TASK » Show every line in the rows below that contains the string "pyautogui". Case counts.

** START DATA EXTRACT **

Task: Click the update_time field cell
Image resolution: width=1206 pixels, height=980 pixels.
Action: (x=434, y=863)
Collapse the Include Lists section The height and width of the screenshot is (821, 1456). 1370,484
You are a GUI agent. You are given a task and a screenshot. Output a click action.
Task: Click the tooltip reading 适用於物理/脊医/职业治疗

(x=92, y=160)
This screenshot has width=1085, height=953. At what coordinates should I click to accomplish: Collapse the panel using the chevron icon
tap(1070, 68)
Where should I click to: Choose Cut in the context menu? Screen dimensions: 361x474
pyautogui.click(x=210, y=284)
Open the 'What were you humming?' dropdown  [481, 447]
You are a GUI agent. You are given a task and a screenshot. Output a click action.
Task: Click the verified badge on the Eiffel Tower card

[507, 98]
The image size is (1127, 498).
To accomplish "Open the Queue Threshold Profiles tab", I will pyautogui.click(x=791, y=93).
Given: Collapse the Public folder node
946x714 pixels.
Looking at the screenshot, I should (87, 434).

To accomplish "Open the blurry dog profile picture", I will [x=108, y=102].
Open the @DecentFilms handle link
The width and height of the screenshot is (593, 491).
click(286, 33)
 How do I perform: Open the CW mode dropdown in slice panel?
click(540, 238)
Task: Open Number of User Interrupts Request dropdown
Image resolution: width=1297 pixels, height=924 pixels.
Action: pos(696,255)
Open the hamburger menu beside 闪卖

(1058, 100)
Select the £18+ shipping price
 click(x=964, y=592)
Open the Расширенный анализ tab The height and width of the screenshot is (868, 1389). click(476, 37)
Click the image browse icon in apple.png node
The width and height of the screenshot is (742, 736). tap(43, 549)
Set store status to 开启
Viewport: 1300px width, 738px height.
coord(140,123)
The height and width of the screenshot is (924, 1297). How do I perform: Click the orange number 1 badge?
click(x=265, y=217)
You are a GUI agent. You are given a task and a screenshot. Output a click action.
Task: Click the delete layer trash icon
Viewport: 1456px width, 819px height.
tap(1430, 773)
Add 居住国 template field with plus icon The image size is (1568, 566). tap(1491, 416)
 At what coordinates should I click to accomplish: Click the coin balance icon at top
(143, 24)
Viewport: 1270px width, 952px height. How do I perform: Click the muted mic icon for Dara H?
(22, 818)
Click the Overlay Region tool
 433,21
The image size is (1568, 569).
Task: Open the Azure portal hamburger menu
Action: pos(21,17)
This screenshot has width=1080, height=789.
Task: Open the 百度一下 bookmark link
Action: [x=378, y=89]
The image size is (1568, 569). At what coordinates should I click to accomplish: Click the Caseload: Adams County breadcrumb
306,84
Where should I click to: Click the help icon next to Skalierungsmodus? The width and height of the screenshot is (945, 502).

** END DATA EXTRACT **

WRITTEN ANSWER »
pyautogui.click(x=210, y=284)
To accomplish "Open the Queue Threshold Profiles tab", I will pyautogui.click(x=791, y=93).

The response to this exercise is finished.